Pemerintah Kabupaten (Pemkab) Lampung Selatan menyalurkan bantuan kemanusiaan bagi warga terdampak banjir di empat kecamatan pada Minggu (8/3/2026). Penyaluran dilakukan melalui kolaborasi pemerintah daerah dengan sejumlah perusahaan.
Dalam penyaluran tersebut, sebanyak 1.175 kepala keluarga (KK) menerima bantuan beras dari Cadangan Pangan Pemerintah Daerah (CPPD) dengan jumlah 10 kilogram per keluarga. Bantuan ini merupakan tindak lanjut atas instruksi Bupati Lampung Selatan Radityo Egi Pratama untuk memastikan kebutuhan dasar masyarakat terdampak segera terpenuhi.
Penyaluran bantuan dilakukan serentak di empat titik, yakni Kecamatan Jati Agung, Tanjung Bintang, Tanjung Sari, dan Natar. Untuk Kecamatan Jati Agung, bantuan dipusatkan di Kantor Camat Jati Agung dan diserahkan oleh Sekretaris Daerah Kabupaten Lampung Selatan Supriyanto yang hadir mewakili bupati. Di Kecamatan Tanjung Bintang, penyaluran dilakukan di Desa Jatibaru. Sementara di Kecamatan Tanjung Sari dipusatkan di Kantor Camat Tanjung Sari, dan di Kecamatan Natar disalurkan di Desa Sidosari.
Berdasarkan data Dinas Ketahanan Pangan Kabupaten Lampung Selatan, penerima bantuan terbanyak berada di Kecamatan Jati Agung dengan 865 KK. Berikutnya Kecamatan Natar 143 KK, Kecamatan Tanjung Bintang 117 KK, dan Kecamatan Tanjung Sari 50 KK.
Selain beras, warga juga menerima bantuan kebutuhan pokok lainnya, antara lain telur, mi instan, roti, makanan siap saji, lauk pauk siap saji, kasur, selimut, sandang dewasa, hingga paket peralatan dapur.

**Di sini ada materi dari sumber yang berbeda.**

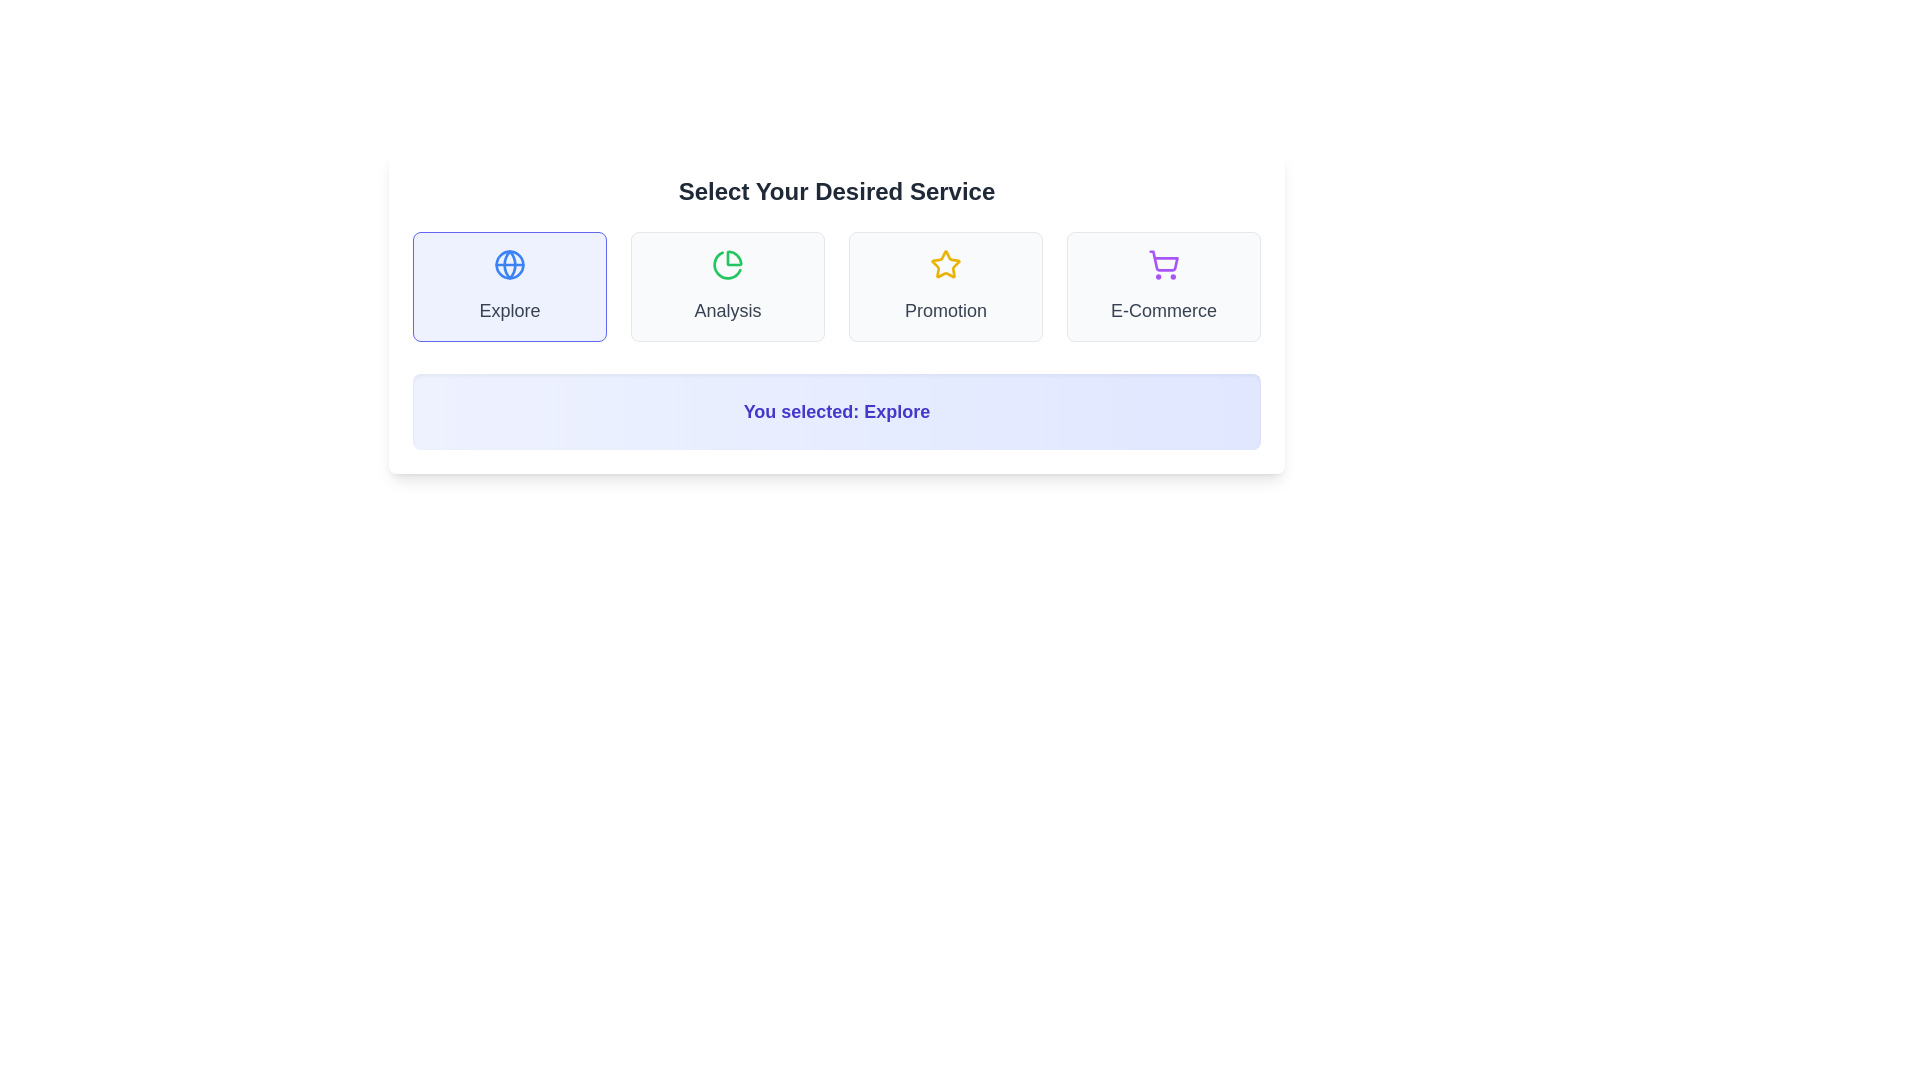  I want to click on the second card in a row of four, so click(727, 286).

Supriyanto mengatakan bantuan tersebut merupakan bentuk kepedulian pemerintah daerah kepada masyarakat yang sedang menghadapi musibah. “Bapak Bupati menyampaikan agar masyarakat tetap bersabar menghadapi musibah ini. Pemerintah daerah hadir dan terus berupaya memberikan bantuan serta memastikan kebutuhan dasar masyarakat terdampak dapat terpenuhi,” ujarnya.

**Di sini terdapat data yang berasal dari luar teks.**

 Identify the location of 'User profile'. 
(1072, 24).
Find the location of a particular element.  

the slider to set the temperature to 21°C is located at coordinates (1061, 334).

Ia menambahkan, penyaluran bantuan ini juga menjadi bagian dari respons pemerintah daerah terhadap keluhan masyarakat pascabanjir. “Kami ingin memastikan warga yang terdampak mendapatkan dukungan dan tidak merasa sendiri menghadapi situasi ini,” kata Supriyanto.

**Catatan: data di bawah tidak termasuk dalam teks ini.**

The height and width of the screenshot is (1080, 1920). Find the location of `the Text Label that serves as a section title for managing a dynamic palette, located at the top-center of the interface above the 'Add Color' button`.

Dalam penyaluran bantuan, Pemkab Lampung Selatan menggandeng dunia usaha melalui program Corporate Social Responsibility (CSR). Tercatat 10 perusahaan ikut berkontribusi, yakni Senaya, PT Konverta Mitra Abadi, ASDP, BBJ, PT Optima Nusa Tujuh, PT Natar Gerbang Angkasa, PT Charoen Pokphand Feedmill Lampung, Starlight Cabin, Krakatoa Grup (Junglea Sea dan Elty), serta PT Japfa Comfeed Indonesia Tbk.
Menurut Supriyanto, penanganan bencana memerlukan kerja sama berbagai pihak. “Penanganan bencana tidak bisa dilakukan pemerintah sendiri. Dukungan dunia usaha melalui CSR ini menjadi bukti bahwa kolaborasi semua pihak sangat penting untuk membantu masyarakat yang terdampak,” ujarnya.
Selain bantuan darurat, Pemkab Lampung Selatan juga mulai menyiapkan langkah penanganan jangka panjang untuk mengatasi penyebab banjir di sejumlah wilayah. Pemerintah daerah akan berkoordinasi dengan Balai Wilayah Sungai dan instansi terkait lainnya untuk menelusuri akar persoalan banjir agar solusi yang diambil lebih efektif.
Di sisi lain, tim teknis dari Dinas Pekerjaan Umum, BPBD, serta instansi terkait telah diterjunkan ke lapangan untuk melakukan penanganan teknis dan memantau kondisi wilayah terdampak. Pemkab Lampung Selatan berharap berbagai langkah tersebut dapat membantu masyarakat segera bangkit dan aktivitas kembali berjalan normal.